Server public keys: We have a public key for each of the 3 servers. These keys are used to encrypt input data that is sent towards each server. The crandas client connects to one of the servers and sends the encrypted input data. The connected server, that can only decrypt 1 of the 3 encrypted streams, then forwards the encrypted data to the other two servers.
Certificate: When the crandas client connects to the engine, the certificate authenticates the engine server for the client. This ensures that the client is connecting to the correct server.
Downloading the analyst key¶
The analyst key is a cryptographic key that will allow its holder to execute authorized computations. When an analysis is uploaded to the platform by the analyst, it is signed with their analyst key. When executing in authorized mode, this key will be needed to ensure that the analyst that uploaded the analysis is the one who actually executes it (verified with the public key).
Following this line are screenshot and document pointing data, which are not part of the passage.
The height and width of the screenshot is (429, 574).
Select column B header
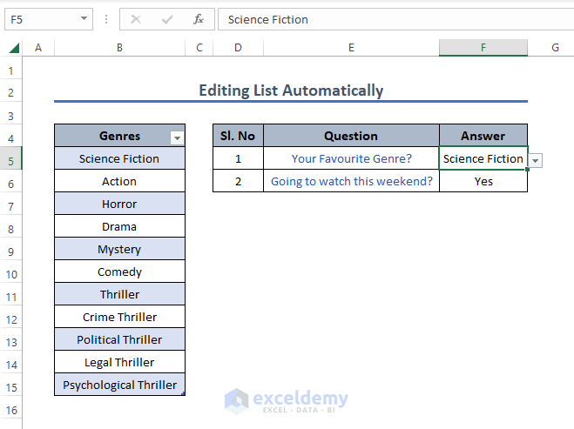[119, 48]
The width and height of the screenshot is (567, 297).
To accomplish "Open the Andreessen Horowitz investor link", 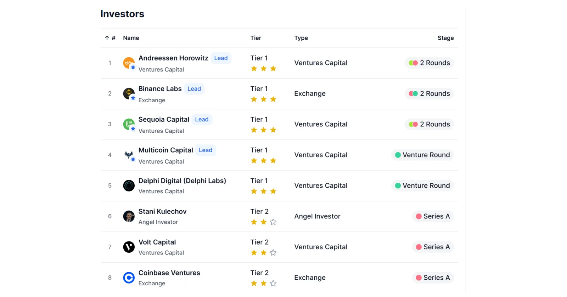I will click(x=173, y=58).
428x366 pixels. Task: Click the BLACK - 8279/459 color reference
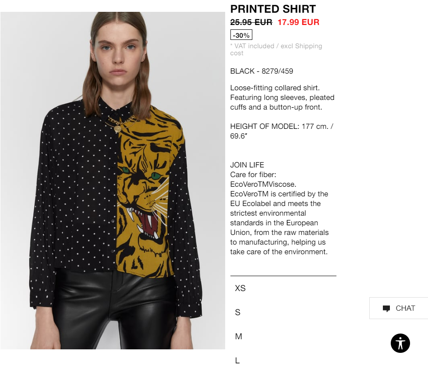(262, 71)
This key should remain private.
Follow these instructions to download the private key from the authorized platform.
The key must be moved to the same folder as the connection file (~/.config/crandas) and renamed to analyst.sk.
Alternatively, when using crandas you will need to specify the path to your key when using connect().
Warning
This key can only be downloaded once. If lost, it will not be possible to execute any analysis, even those that have been previously approved. If that occurs, contact your system administrator. Do not share it with anyone.
Using crandas¶
After installing and configuring crandas, it is just a matter of opening python and importing the package.
import crandas as cd
# Connect to the engine. The connection file specifies whether to
# connect in design or authorized mode
cd.connect("<your-environment>")
If you do not use the default name analyst.sk and location for the analyst key as described above (for example, when you have multiple keys from multiple environments), you can specifically choose which analyst key to use as follows:
cd.connect("<your-environment>", analyst_key="PATH_TO_ANALYST_KEY")
After this, crandas will be ready for us to use it to make secure computations.